Türklerin ve Farsların tarihi birbirinin ayrılmaz birer parçası gibidir. Bu iç içelik öyle bir sarmal halini almıştır ki asırlar boyunca Türklerin her fırsatta temas halinde bulundukları Çin, Avrupa veya Arapların tarihinde bu kadar derin izlere rastlanmaz. Oğuz efsaneleri ve “ Afrasiyab’ın” başı çektiği amansız İran-Turan mücadelesi ile başlayan, Türkler’in İran kültürü üzerinden islamı tanımasıyla evirilen ve nihayet çok yakın geçmişe kadar Selçukilerden Safevilere Avşarlardan Kaçarlara asırlar boyu Türk hanedanlarının hakimiyetini taşıyarak bu güne ulaşan bu coğrafya’da batılıların Turko-İranı dedikleri yeni bir sentez hayat bulmuştur.
Türkler yüzyıllar boyu Araplardan değil Farslardan öğrendikleri alfabe ile kendi dillerini okumuş, yazmış eserler vermiş, bu gün bir kısmını rafa kaldırmış olsak bile halen varlığını ve canlılığını sürdüren milyonlarca kelimeyi birbirlerinin dillerine katmıştır. Türkiye’den sonra aynı dili farklı alfabeyle yazıp konuşması ve mezhebi farklı olsa da meşrebi aynı diyebileceğimiz en büyük Türk kitlesine 25 milyondan fazla bir nüfus ile İran Coğrafyası (Güney Azerbaycan) ev sahipliği yapmaktadır.

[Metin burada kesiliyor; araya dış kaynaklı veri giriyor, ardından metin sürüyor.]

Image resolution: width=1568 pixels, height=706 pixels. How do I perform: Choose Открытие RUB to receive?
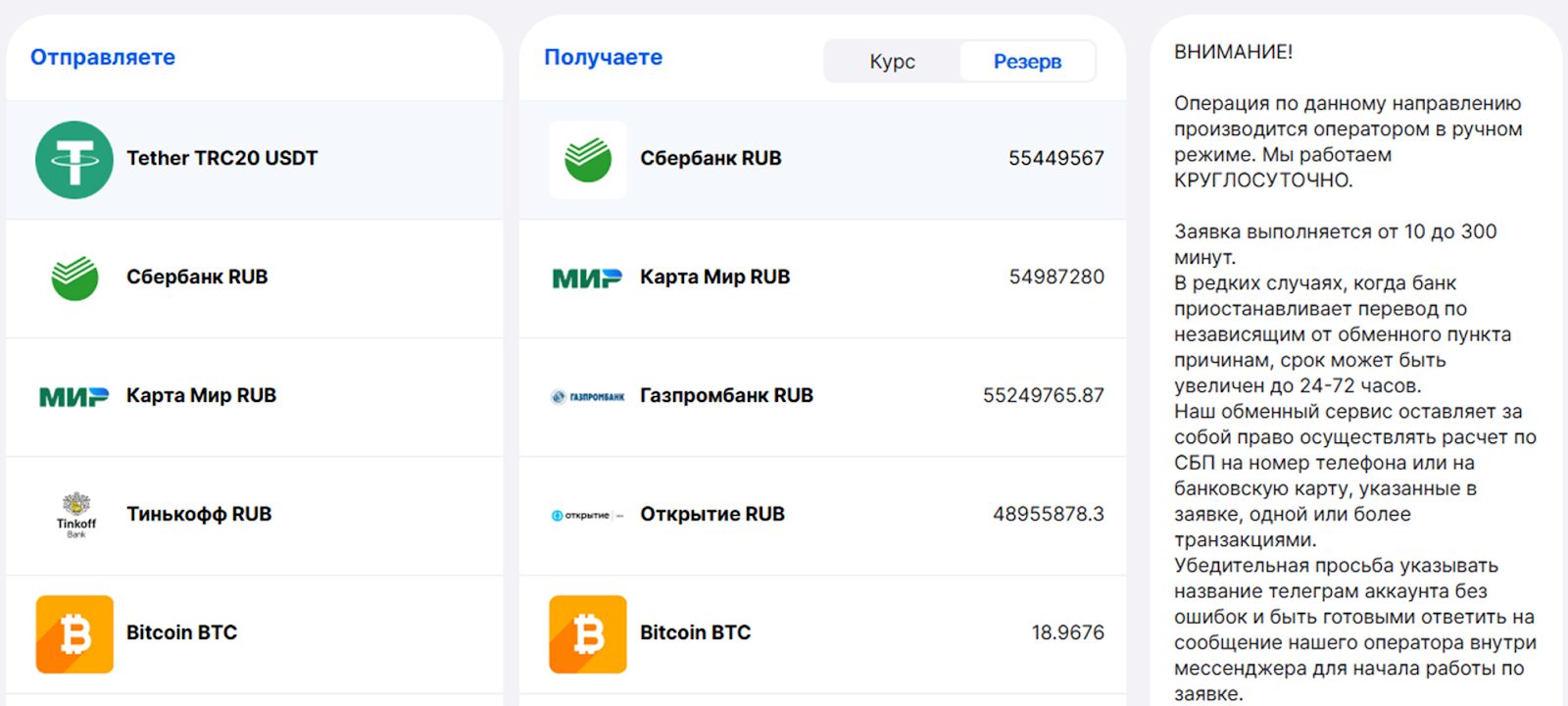[x=712, y=515]
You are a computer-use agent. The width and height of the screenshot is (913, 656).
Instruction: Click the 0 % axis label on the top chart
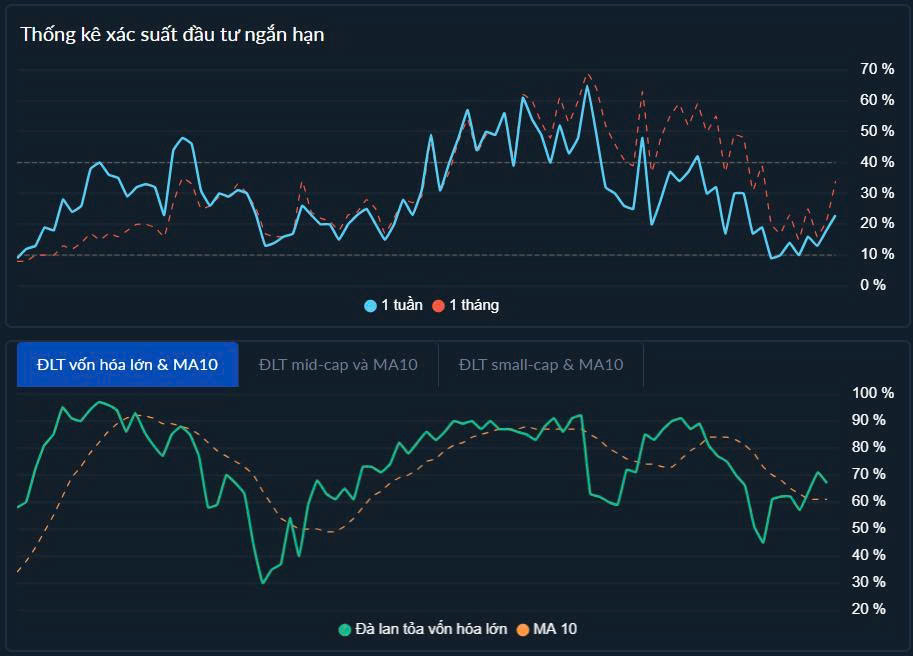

Yine bu coğrafyanın bir Türk hanedanının tesiri ile mezhebini tebdil ettiği de unutulmamalıdır.
Anlaşılması Azerbaycan Azericesinden daha basitçe olduğu fark edilen İran Azeri Türkçesiyle yapılmış ve sayısı on binleri bulan internet sitesini Eski Türkçe ile yazıldığı için okuyamasak da videolarını, şarklılarını dinlediğimizde bir Anadolu kasabasından yükselen seda’dan hiçte farklı olmadığı görülüyor.

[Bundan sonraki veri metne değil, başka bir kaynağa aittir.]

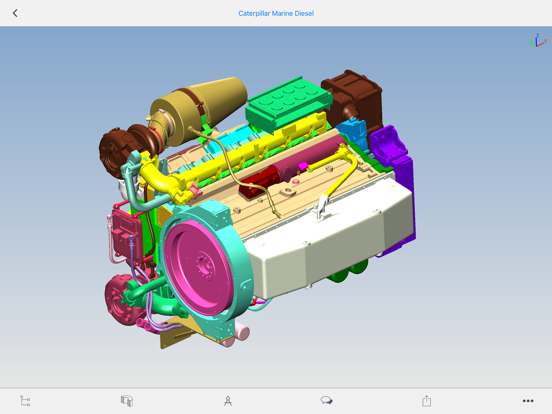Viewport: 552px width, 414px height.
Task: Click the Caterpillar Marine Diesel title
Action: pyautogui.click(x=276, y=13)
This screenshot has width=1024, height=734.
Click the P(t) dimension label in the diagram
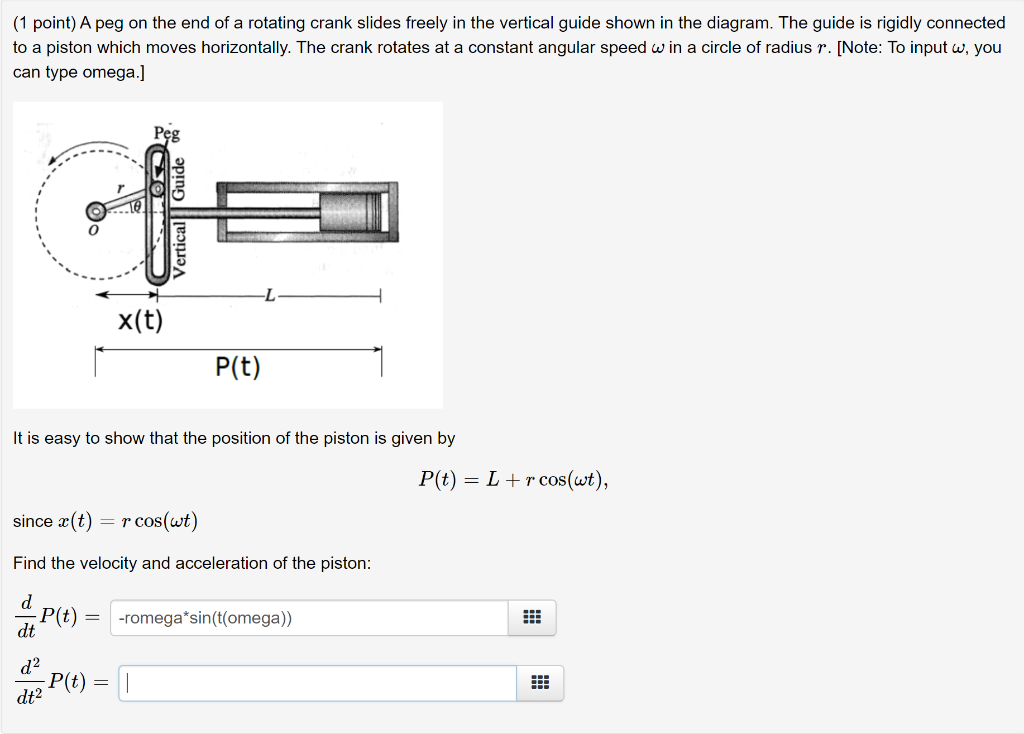point(238,366)
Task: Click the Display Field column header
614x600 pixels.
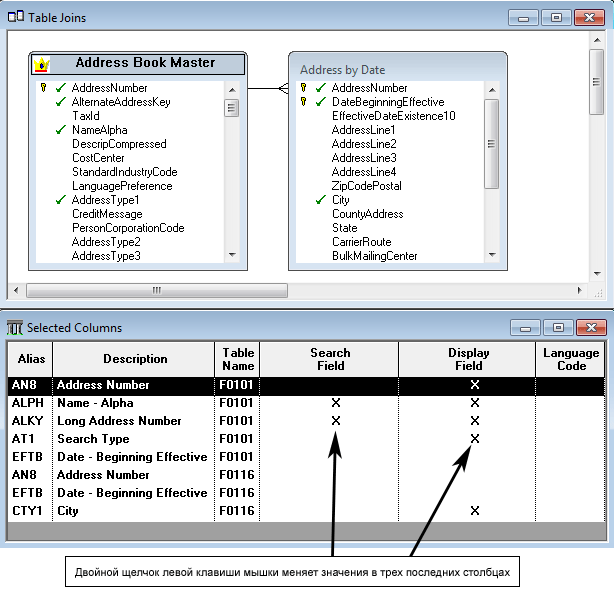Action: 468,359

Nihayet, “Pâymâl eyleyelim kişverini sürhserin” naraları ile birbirinin anlında derin çizgiler bırakan, kah savaşan, kah vuruşan ama daima ortak kültürel membadan beslenen bu iki milletin eninde sonunda birbirinin tarihine kapı aralamasının kaçınılamaz olduğu ise yadsınamaz bir gerçek.